I had a dream a few weeks ago where I returned home, left you forever, and lost a limb. Clearly, the thought of not being here with you makes me feel like I’ve lost a body part. Literally. How’s that for dramatic?
I can’t deny we’ve had our ups and downs though. (Okay, fine, I’ve sort of hated you. But isn’t that always the case? When we’re children we let our crushes know we like them by throwing a punch and running away? Which is I guess what I’ve been doing these past two years.)
But somewhere down the line I fell in love with you. I fell in love with the view of Rangitoto from my front porch. The fact that I only need to drive 30 minutes to be in the middle of sweeping forests. I fell in love with your laid back weekends, your friendly bus drivers, your safety, your trees so green they’re almost neon, and the fact that money here can be thrown in the wash.
During the last 730 days, I’ve spent all but 40 of them right here. (And, don’t worry, you never would have lost me to the Aussies.)

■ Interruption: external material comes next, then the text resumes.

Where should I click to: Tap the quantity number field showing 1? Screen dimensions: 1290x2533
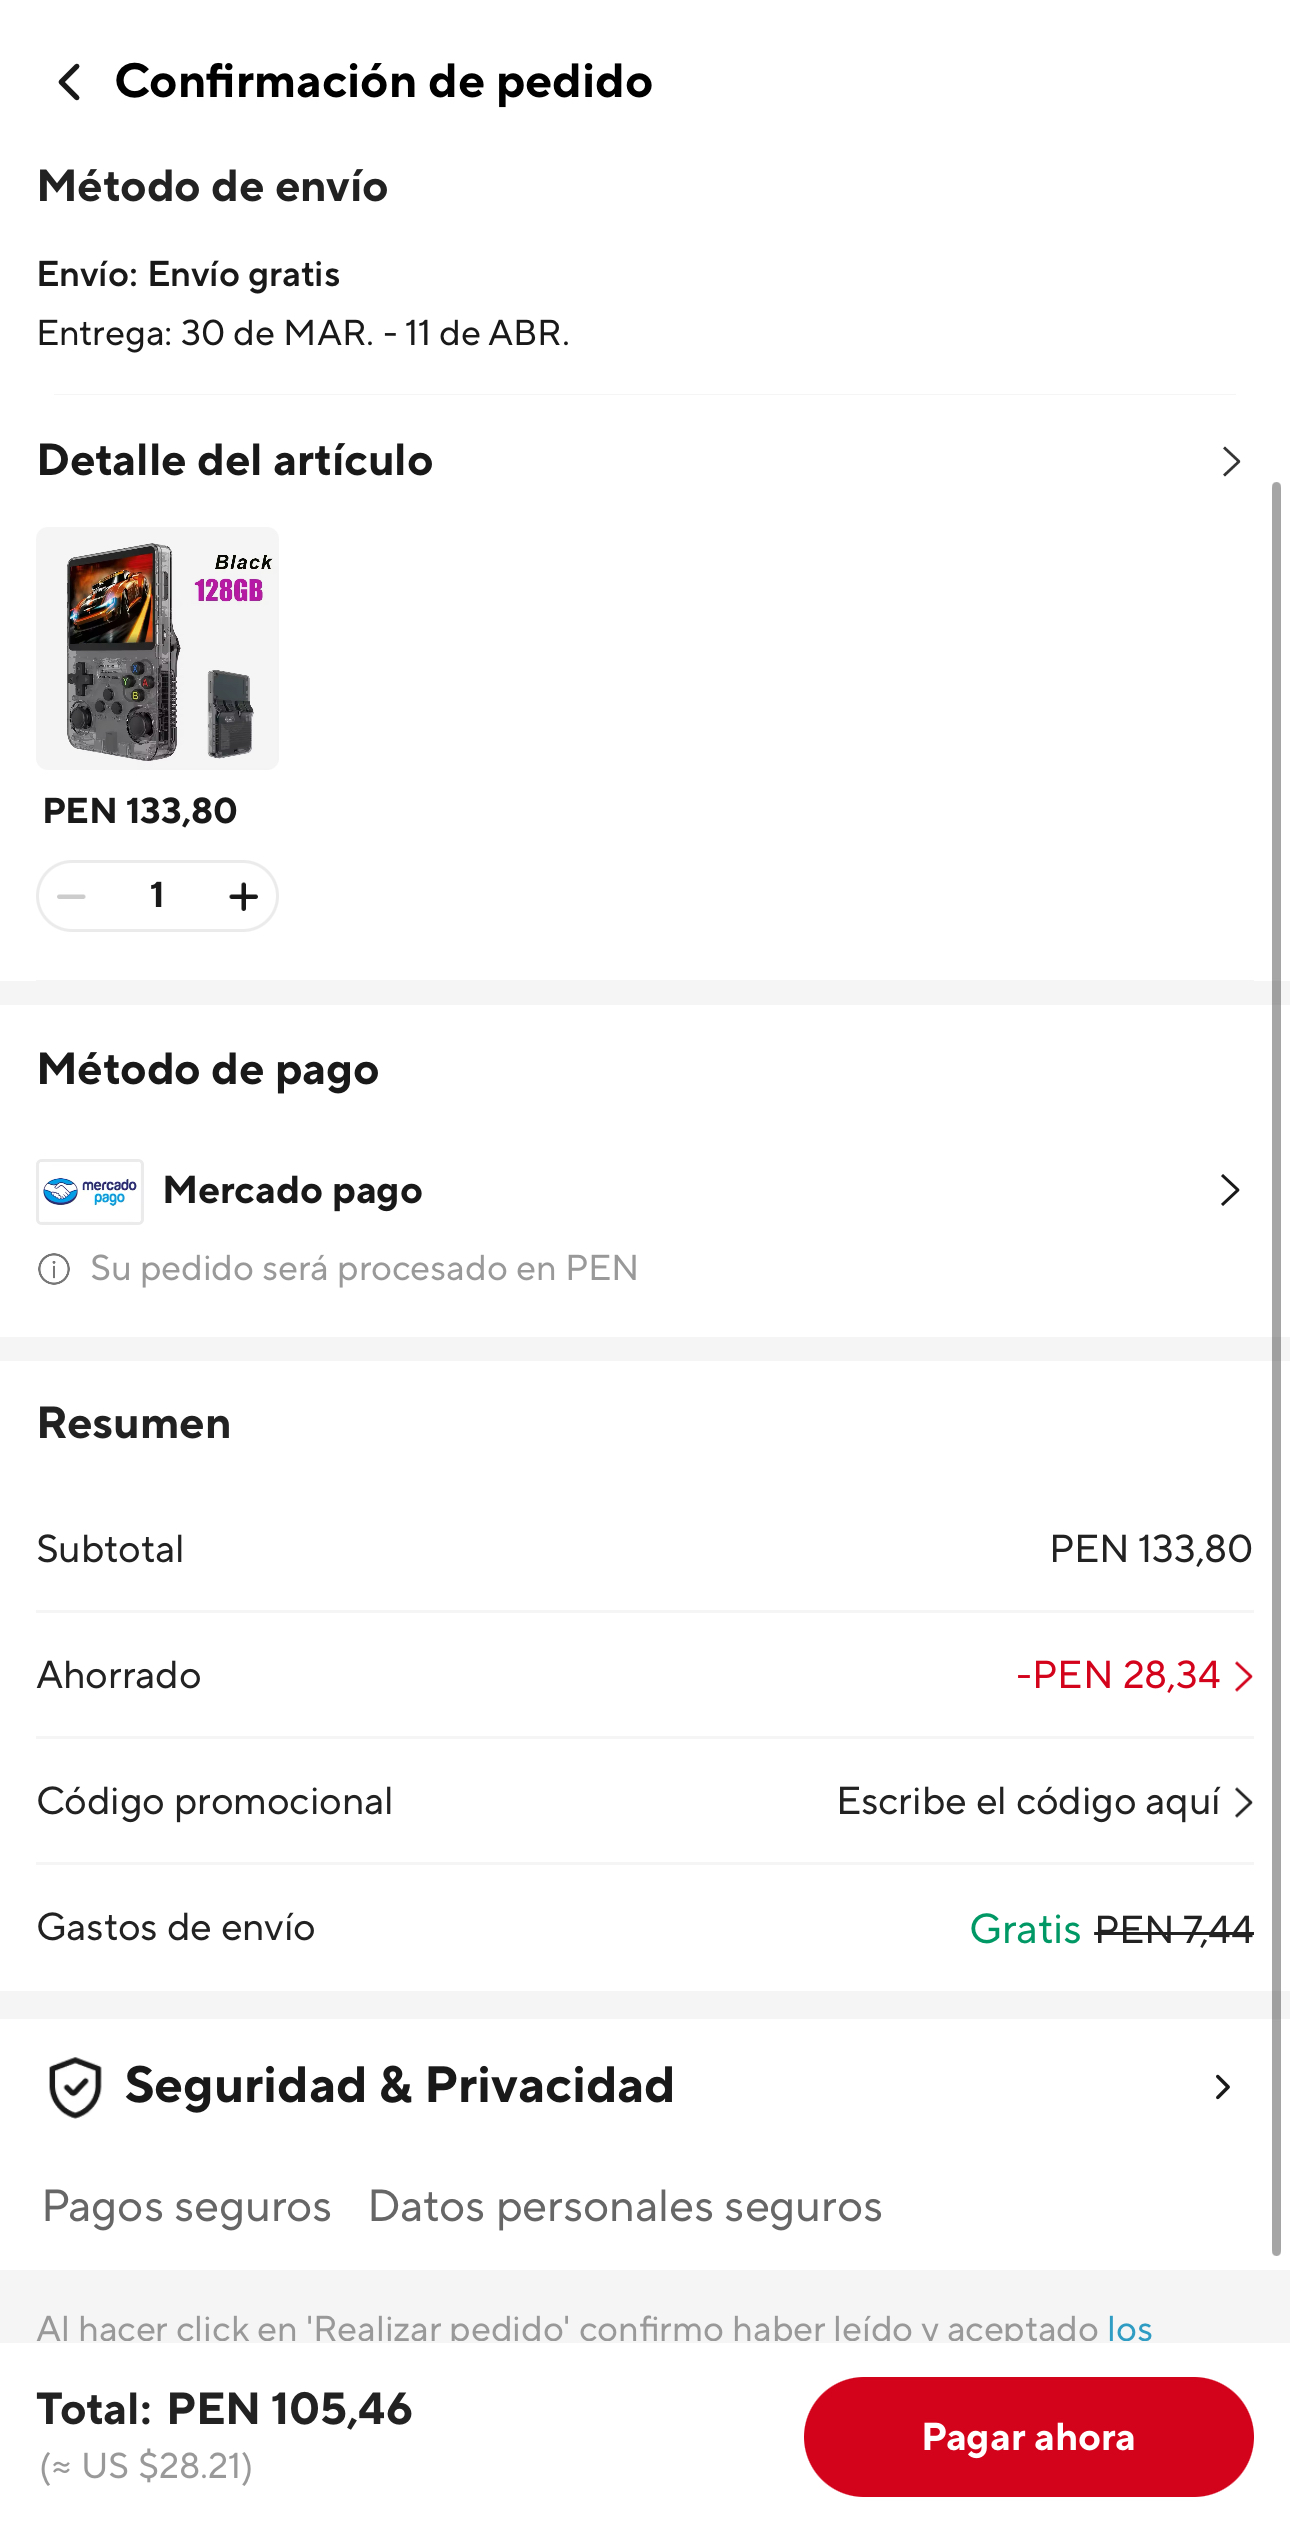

I worry that by returning ‘home’ it might feel like you never happened. I worry that the circumstances of my life might mean I never return. That I will probably quickly lose the habit of using single quotation marks, spelling words like ‘organised’ with an ‘s’ and adopting terms like ‘heaps’, ‘sweet as’ and ‘flash’. That within days I’ll have lost my kiwi-ness and start wearing shoes to the grocery store again.
But you’ve changed me. And I hope to God that never leaves me.
With you, I’ve become exactly the person I want to be. I am more patient, more laid back, more adventurous, more active and more me.
During the last 730 days I’ve made friends, lost friends, made money, had no money. I’ve been a friend, a girlfriend, a partner, an employee, a cupcake-maker, a marketer, a CouchSurfer, a hermit, a traveler, a hiker, a loner, a student and a teacher.
So on the day I finally leave you, please know I wouldn’t have wanted to spend the last 730 days anywhere else. I may be from America, but I grew up here with you. And for that, I will be forever grateful.